Why Flight Attendants Want Airlines to Stop Allowing Infants to Sit on Parents' Laps

“The G-forces are not something even the most loving mother or father can guard against and hold their child."

While traveling with children under 2 years old often comes with a perk: a free (or nearly free) lap infant ticket, an industry group is calling for the booking practice to end due to safety concerns.

“We’ve seen airplanes go through turbulence recently and drop 4,000 feet in a split second,” Sara Nelson, the international president of the Association of Flight Attendants-CWA, told the Washington Post. “The G-forces are not something even the most loving mother or father can guard against and hold their child. It’s just physically impossible.”

A flight attendant bringing baby bottle to mother with baby on airplane

Caia Image/Getty Images

To that end, Nelson told the paper the union is pushing for a rule change that would require all passengers to have their own seat with a restraint, regardless of their age, a point the union raised at the Federal Aviation Administration safety summit in Northern Virginia last week.

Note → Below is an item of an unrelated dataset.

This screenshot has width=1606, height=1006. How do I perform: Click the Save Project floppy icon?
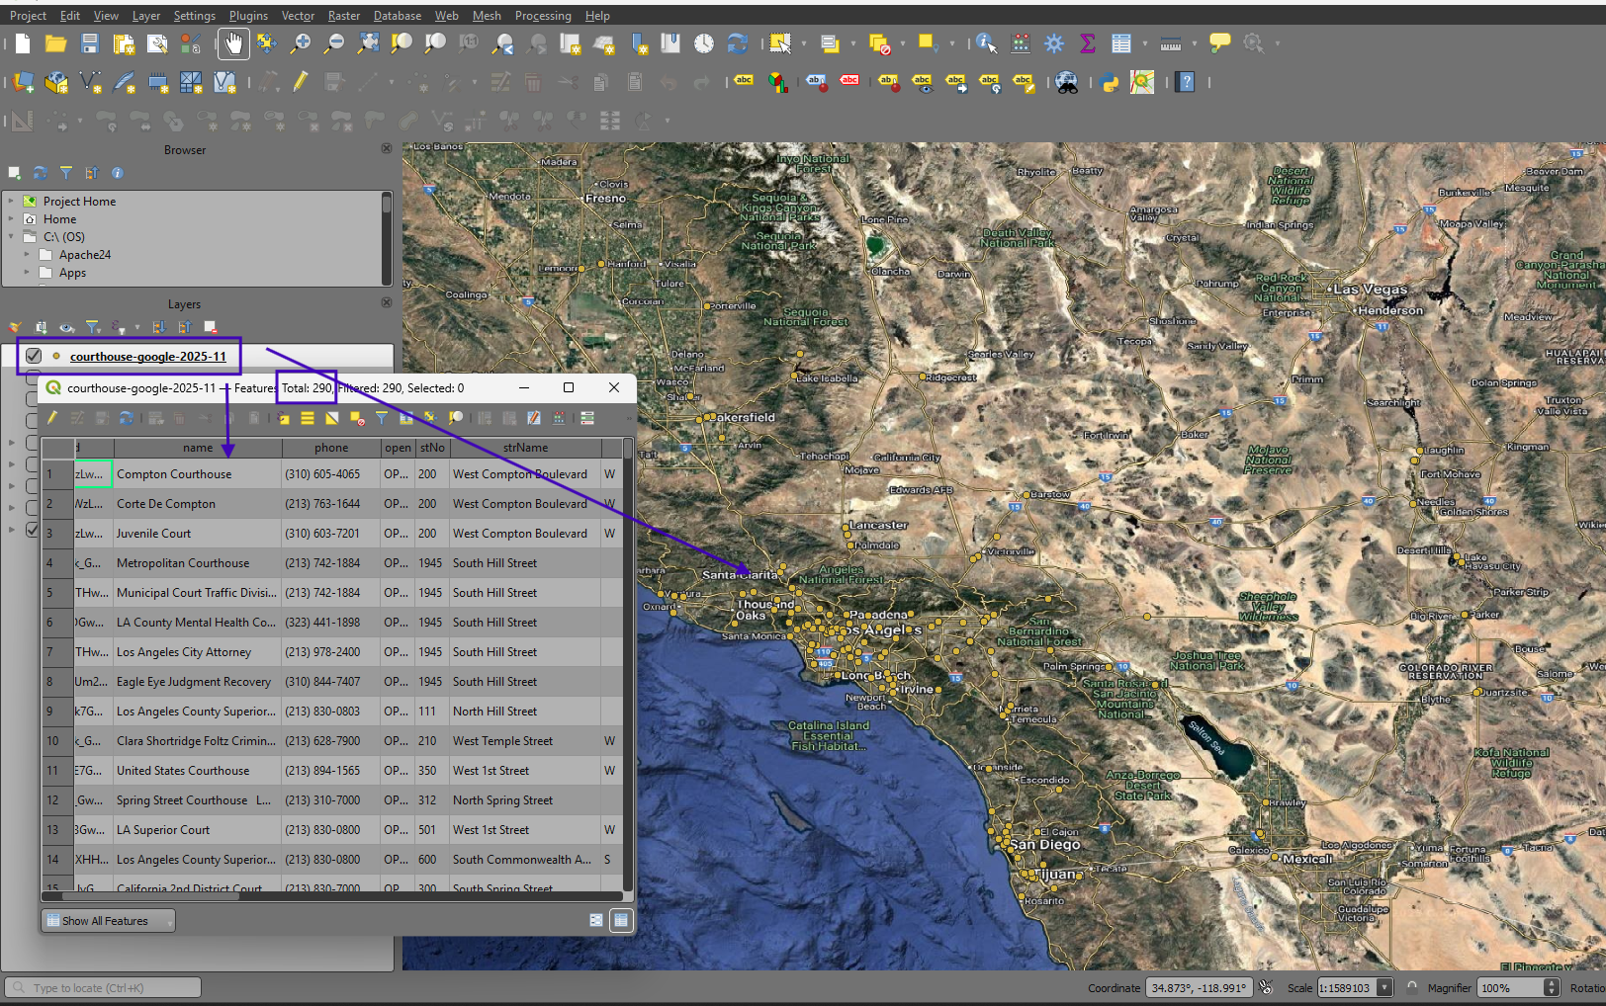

Currently, children under 2 can fly for free within the United States or for a small fee internationally (generally 10 percent of the adult fare, plus taxes and fees), a policy detailed by Delta Air Lines.

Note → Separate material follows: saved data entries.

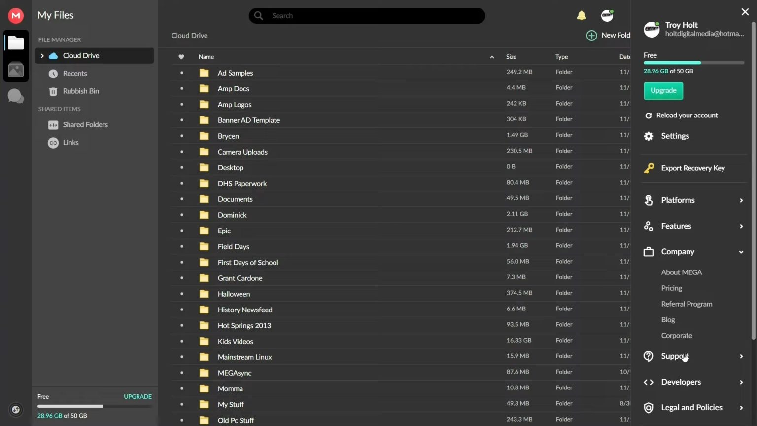Open the Chat bubble icon
The image size is (757, 426).
click(16, 96)

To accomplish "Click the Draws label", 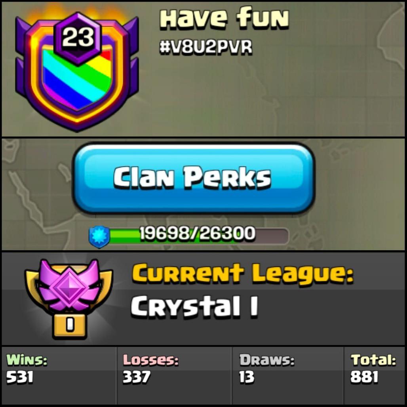I will tap(267, 360).
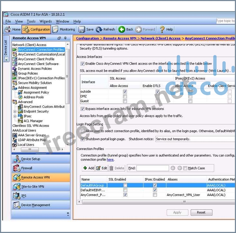The width and height of the screenshot is (236, 233).
Task: Toggle Bypass interface access lists checkbox
Action: click(x=83, y=109)
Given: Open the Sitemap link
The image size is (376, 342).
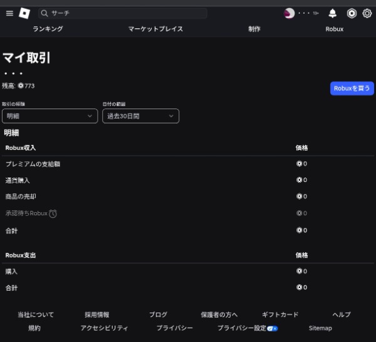Looking at the screenshot, I should click(320, 328).
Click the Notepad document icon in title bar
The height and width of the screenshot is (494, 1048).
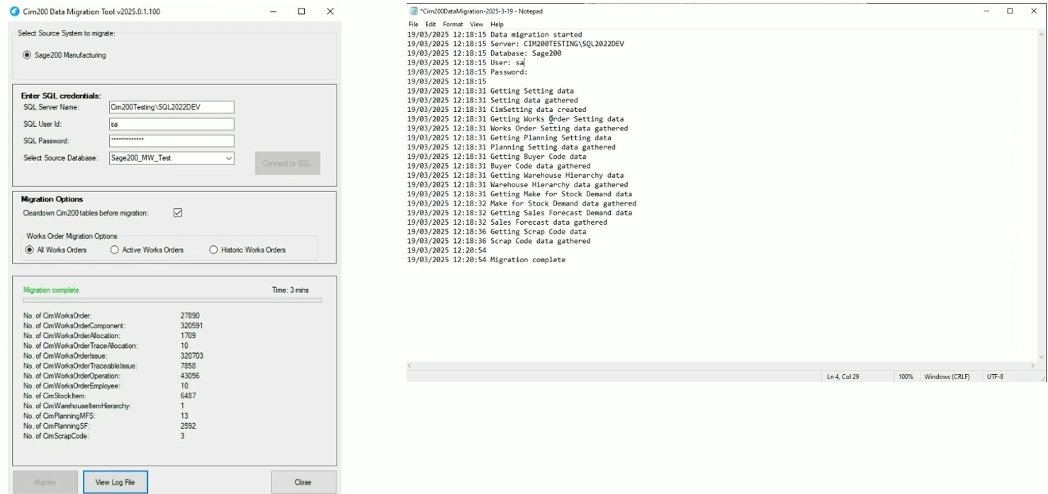[414, 11]
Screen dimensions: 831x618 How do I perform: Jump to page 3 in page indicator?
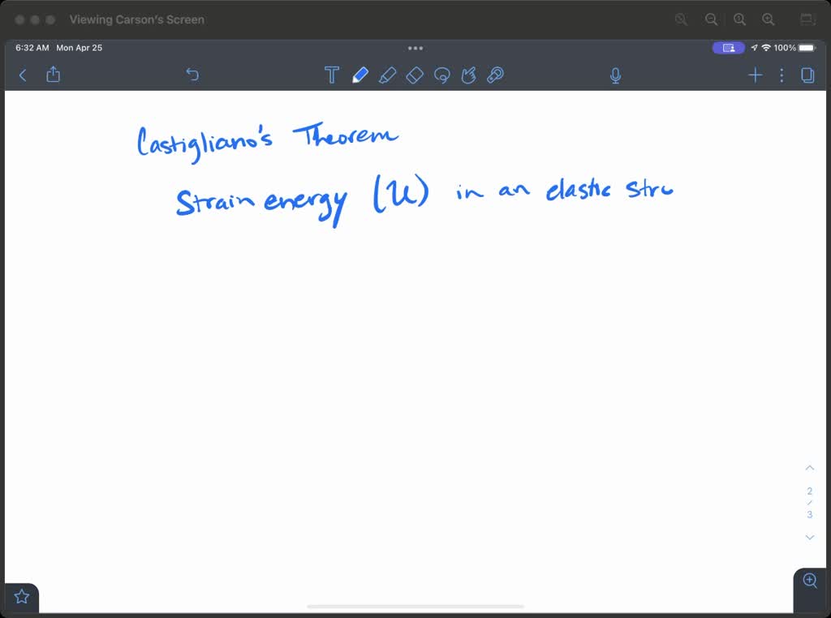pos(809,513)

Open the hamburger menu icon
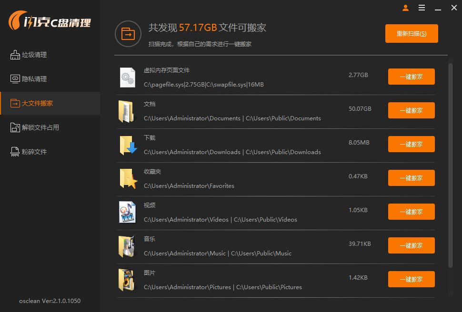[x=422, y=8]
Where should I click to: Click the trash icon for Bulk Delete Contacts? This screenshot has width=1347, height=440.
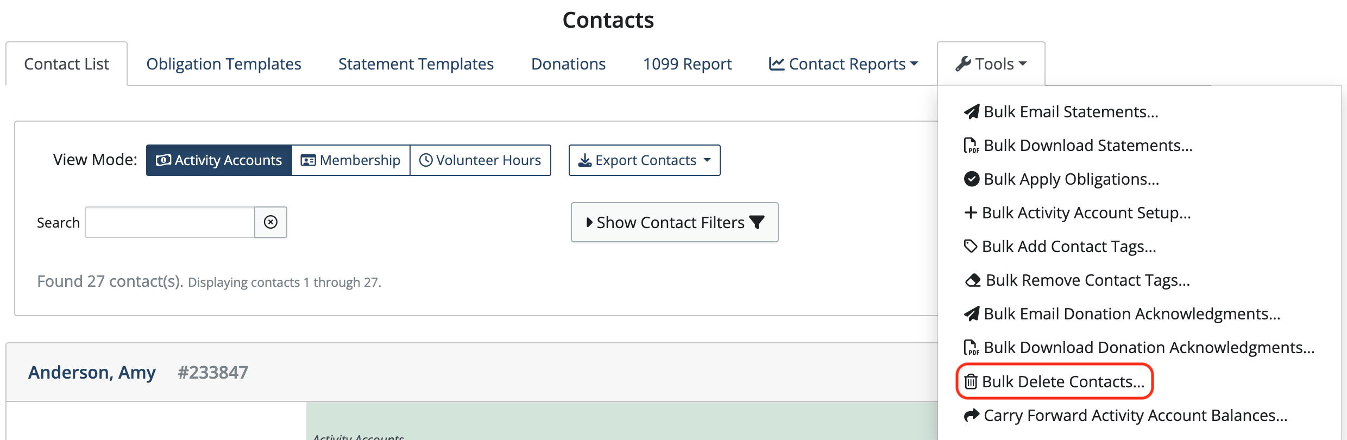click(971, 382)
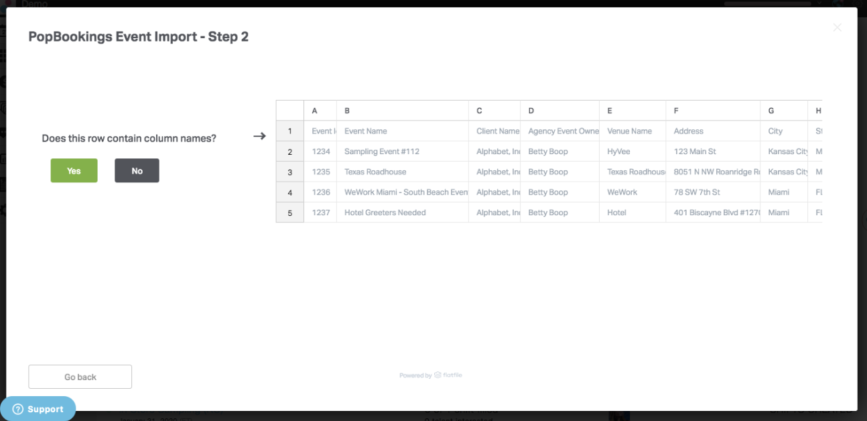Open the Support help widget

tap(38, 409)
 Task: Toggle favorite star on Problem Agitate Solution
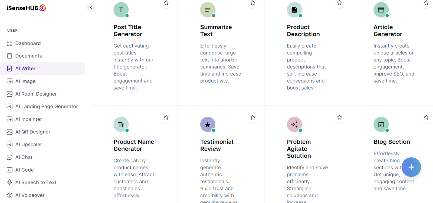pyautogui.click(x=339, y=117)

Aligned with Nelson, the FAA does caution lap travel may not be the safest option.

“The safest place for your child under the age of two on a U.S. airplane is in [an] approved child restraint system (CRS) or device, not in your lap,” the FAA wrote on its website. “Your arms aren't capable of holding your in-lap child securely, especially during unexpected turbulence, which is the number one cause of pediatric injuries on an airplane.”

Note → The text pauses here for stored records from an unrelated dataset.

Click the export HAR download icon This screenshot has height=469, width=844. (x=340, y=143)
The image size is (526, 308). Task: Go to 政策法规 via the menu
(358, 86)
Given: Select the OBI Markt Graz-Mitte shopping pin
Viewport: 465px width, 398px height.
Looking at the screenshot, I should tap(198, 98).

For Nelson, she told the Washington Post she’s still troubled by harrowing memories of a 1989 crash landing incident in Iowa, where three of the babies suffered injuries during the crash and one died.

“Sadly this has been more than a 30-year priority for our union,” Nelson told the paper. “We must have children safe on the plane and in their own seats with a proper restraint device to make sure it never happens again.”

For older children, the Department of Transportation has been pushing airlines to seat families together for free, launching an online family seating dashboard that details the policies of 10 major U.S. airlines. So far, only American Airlines, Frontier Airlines, and Alaska Airlines have committed to the DOT to offer free family seating by including the guarantee as part of their customer service plans.